Please count the lines of the data below that contain the string "Tension", and give only that number.

== Segment start ==

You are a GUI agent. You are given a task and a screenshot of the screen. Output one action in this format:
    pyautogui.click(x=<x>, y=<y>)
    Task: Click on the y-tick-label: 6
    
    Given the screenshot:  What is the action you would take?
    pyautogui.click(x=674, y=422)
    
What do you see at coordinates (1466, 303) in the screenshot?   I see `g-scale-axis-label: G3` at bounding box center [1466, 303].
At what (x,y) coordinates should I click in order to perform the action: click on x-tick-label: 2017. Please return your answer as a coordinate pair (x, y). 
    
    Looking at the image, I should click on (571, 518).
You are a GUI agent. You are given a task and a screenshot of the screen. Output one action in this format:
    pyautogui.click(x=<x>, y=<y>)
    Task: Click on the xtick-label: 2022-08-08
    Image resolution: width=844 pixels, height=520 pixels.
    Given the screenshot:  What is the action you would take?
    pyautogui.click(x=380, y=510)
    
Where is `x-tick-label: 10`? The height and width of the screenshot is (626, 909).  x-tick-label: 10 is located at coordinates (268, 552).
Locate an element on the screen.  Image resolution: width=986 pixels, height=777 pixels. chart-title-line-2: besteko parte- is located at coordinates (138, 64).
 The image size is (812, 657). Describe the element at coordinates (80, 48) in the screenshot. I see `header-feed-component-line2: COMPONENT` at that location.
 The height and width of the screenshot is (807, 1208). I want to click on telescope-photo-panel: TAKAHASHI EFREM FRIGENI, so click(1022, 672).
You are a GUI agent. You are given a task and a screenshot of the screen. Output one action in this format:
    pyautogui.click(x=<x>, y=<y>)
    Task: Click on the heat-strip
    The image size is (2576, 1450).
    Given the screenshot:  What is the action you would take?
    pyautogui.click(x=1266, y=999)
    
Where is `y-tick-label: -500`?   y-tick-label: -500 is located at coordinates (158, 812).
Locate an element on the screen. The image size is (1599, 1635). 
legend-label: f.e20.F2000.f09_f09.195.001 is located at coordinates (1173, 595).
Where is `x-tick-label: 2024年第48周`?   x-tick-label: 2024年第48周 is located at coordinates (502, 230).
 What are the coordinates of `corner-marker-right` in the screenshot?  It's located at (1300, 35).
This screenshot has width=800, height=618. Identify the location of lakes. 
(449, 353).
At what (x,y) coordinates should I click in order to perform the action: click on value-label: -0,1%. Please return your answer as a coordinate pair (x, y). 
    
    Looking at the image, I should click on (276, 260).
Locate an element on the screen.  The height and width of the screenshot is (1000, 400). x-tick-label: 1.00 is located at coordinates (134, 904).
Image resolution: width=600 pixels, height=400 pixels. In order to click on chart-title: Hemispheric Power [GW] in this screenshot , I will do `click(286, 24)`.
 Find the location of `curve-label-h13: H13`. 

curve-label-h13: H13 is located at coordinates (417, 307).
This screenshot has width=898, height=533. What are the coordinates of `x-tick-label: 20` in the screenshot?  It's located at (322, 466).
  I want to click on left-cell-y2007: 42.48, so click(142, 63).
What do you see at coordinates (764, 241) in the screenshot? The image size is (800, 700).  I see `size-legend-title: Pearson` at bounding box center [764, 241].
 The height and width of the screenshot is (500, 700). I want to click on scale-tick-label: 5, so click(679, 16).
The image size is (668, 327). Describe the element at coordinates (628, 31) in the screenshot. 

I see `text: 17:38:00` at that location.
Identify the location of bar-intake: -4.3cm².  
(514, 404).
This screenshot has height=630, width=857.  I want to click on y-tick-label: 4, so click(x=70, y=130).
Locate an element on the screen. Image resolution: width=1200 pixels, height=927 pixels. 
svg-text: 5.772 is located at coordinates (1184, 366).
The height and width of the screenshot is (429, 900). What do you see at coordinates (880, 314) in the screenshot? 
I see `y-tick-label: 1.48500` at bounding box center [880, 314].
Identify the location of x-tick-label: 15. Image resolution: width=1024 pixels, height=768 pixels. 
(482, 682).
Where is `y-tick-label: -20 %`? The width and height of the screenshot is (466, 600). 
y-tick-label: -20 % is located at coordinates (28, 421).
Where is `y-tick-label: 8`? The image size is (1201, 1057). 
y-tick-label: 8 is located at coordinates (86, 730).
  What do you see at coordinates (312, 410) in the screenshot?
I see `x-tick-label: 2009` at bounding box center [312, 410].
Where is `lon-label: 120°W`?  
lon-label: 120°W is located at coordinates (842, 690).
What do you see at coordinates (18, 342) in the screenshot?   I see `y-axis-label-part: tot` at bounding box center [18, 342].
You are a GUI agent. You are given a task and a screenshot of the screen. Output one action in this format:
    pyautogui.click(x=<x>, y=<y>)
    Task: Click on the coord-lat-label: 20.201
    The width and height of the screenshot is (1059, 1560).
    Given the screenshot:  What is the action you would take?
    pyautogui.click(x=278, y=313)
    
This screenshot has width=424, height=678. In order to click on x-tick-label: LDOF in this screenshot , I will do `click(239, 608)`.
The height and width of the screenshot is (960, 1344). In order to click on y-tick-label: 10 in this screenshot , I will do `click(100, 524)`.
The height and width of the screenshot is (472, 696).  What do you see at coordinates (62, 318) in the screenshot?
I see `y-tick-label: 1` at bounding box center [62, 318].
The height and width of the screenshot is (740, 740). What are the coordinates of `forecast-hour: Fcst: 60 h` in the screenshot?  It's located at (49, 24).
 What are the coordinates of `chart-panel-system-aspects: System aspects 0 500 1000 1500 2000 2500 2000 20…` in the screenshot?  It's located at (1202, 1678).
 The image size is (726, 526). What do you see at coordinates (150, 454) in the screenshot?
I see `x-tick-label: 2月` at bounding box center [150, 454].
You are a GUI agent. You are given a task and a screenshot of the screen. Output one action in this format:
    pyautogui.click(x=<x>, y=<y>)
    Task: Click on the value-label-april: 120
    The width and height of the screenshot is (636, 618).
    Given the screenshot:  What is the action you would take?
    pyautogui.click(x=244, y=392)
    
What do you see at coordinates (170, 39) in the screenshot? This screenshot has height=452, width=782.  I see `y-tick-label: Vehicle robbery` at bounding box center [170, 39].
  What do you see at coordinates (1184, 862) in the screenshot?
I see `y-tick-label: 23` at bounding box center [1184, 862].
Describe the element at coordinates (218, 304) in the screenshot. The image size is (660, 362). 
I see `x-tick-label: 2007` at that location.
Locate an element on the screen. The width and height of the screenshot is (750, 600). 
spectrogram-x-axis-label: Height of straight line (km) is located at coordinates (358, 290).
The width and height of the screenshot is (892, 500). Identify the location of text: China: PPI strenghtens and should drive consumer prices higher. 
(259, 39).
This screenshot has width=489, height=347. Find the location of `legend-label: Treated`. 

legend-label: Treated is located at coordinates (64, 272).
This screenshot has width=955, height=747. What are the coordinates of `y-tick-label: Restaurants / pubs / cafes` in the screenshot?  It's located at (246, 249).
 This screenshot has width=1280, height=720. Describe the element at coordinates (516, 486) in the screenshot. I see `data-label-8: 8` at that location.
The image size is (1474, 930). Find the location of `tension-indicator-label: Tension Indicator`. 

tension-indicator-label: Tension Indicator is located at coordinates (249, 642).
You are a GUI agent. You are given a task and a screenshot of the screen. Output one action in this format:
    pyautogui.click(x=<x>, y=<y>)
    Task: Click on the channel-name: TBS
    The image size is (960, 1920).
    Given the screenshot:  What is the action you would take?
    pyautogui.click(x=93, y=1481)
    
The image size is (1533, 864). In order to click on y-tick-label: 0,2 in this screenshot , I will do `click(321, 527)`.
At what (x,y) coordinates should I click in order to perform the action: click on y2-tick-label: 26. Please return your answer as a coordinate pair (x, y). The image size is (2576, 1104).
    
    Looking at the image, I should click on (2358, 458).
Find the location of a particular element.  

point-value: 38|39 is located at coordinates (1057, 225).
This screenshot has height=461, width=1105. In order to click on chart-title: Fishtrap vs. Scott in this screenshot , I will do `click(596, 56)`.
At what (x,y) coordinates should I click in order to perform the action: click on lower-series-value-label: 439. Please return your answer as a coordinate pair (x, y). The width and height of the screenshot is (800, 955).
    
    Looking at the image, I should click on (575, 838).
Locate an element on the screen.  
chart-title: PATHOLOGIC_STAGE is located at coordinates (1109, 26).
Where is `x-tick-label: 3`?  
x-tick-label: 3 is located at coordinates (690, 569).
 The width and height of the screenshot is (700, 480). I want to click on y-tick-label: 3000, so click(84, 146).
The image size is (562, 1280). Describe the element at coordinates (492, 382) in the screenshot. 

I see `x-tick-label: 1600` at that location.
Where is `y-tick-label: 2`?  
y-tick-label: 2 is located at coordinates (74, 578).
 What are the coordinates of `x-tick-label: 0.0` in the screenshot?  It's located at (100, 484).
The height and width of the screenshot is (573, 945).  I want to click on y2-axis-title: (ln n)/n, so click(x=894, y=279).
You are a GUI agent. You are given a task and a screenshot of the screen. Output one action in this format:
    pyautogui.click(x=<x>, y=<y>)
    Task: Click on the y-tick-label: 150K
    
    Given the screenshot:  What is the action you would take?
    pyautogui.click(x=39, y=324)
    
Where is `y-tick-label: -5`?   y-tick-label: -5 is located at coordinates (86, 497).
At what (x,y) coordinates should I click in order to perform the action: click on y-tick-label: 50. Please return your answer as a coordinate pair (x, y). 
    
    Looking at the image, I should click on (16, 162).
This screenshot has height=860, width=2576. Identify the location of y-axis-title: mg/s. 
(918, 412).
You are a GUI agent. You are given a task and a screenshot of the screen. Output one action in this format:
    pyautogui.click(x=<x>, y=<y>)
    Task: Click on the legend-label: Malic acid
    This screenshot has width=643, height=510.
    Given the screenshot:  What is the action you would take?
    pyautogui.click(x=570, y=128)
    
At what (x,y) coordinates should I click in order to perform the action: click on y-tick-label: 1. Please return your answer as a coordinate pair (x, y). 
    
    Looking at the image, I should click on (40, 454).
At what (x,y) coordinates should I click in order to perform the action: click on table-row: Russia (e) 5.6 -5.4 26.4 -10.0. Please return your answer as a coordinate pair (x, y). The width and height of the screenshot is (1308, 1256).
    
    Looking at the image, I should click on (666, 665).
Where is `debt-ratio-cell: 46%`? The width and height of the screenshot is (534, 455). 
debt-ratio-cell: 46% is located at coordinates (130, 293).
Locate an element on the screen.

== Segment end ==

Answer to this exercise —
2